▶ Data for analysis:
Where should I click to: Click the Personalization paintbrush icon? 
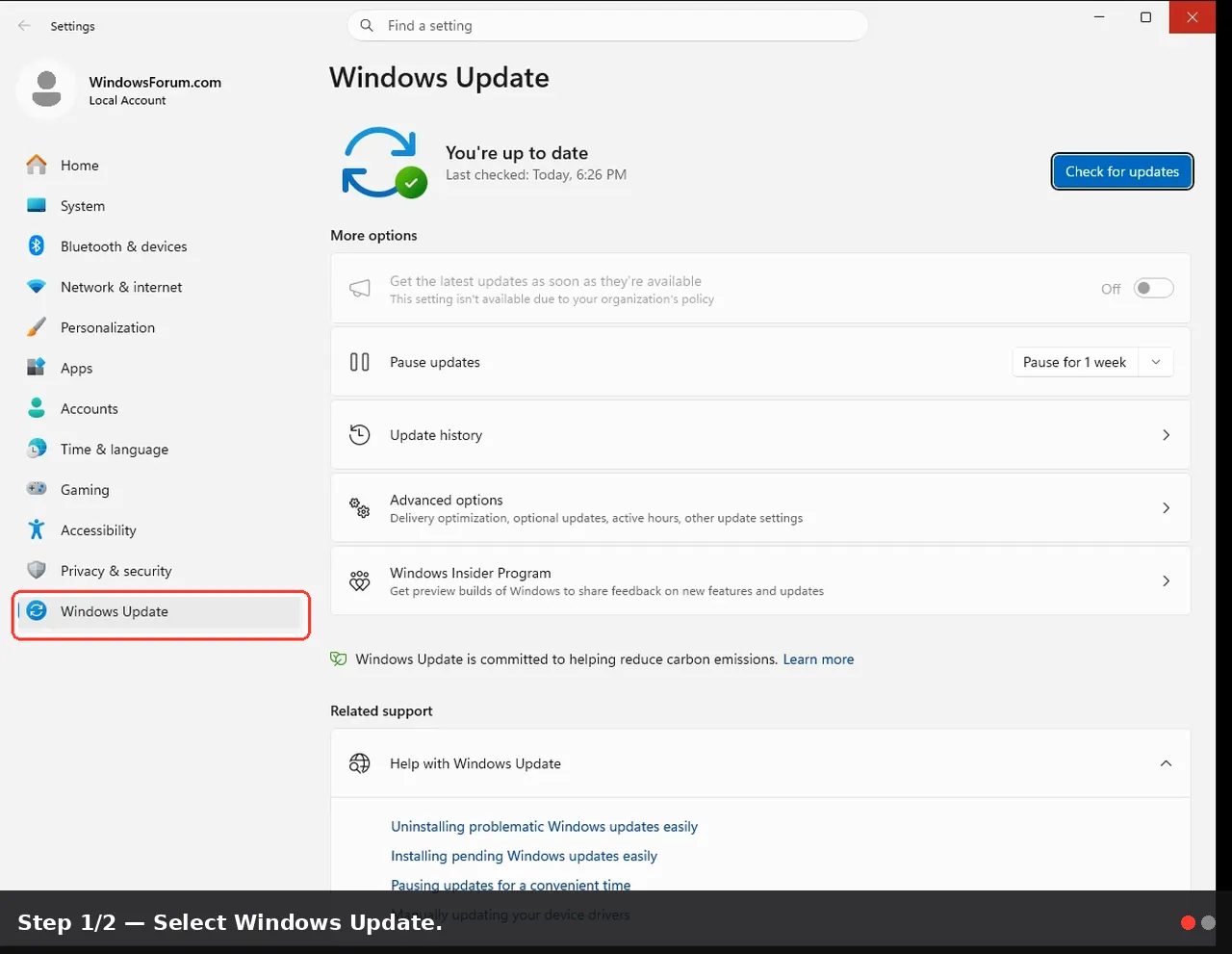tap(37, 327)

* * *

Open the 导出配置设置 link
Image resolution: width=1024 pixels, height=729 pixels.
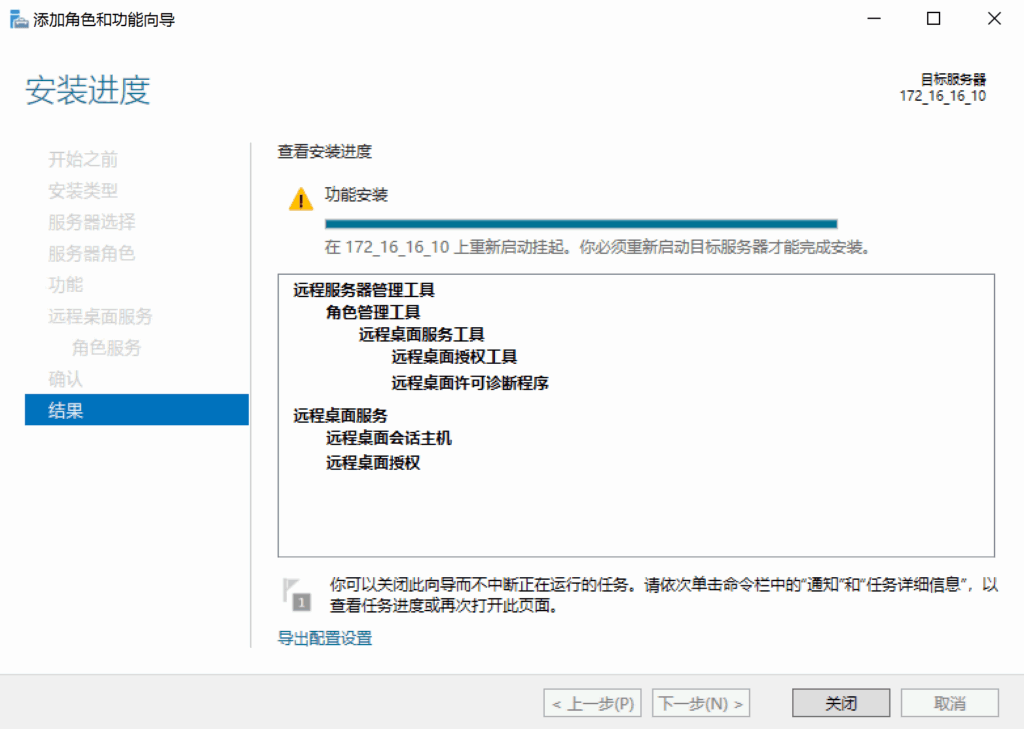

...

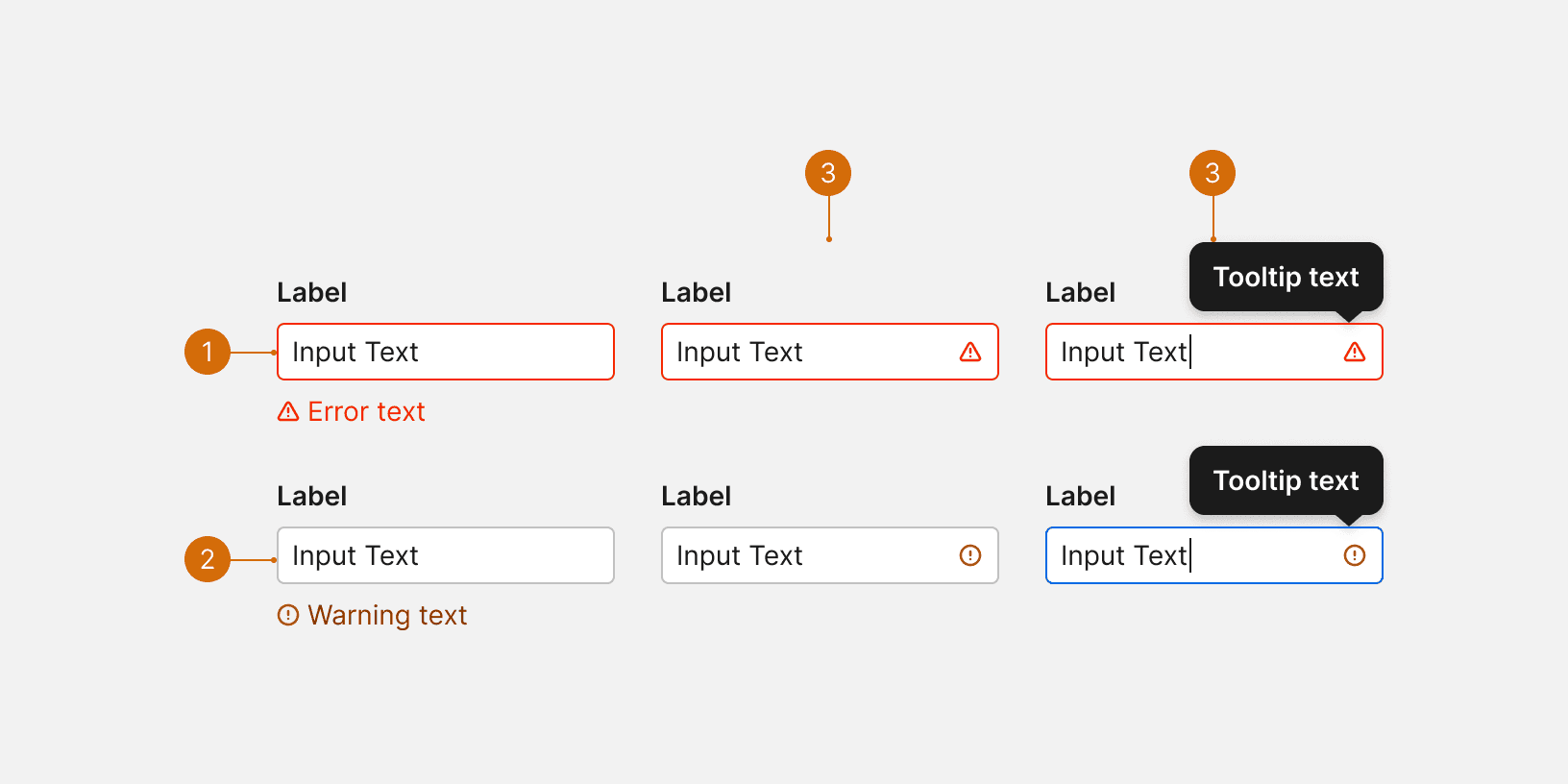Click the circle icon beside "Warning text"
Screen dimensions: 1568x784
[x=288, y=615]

▶ What the task requires: A word-for-word copy of the lines above from the one with "Open the 导出配置设置 link" through the one with "Image resolution: width=1024", inclusive, is the only output wanted.

▶ Result of this exercise:
Open the 导出配置设置 link
Image resolution: width=1024 pixels, height=729 pixels.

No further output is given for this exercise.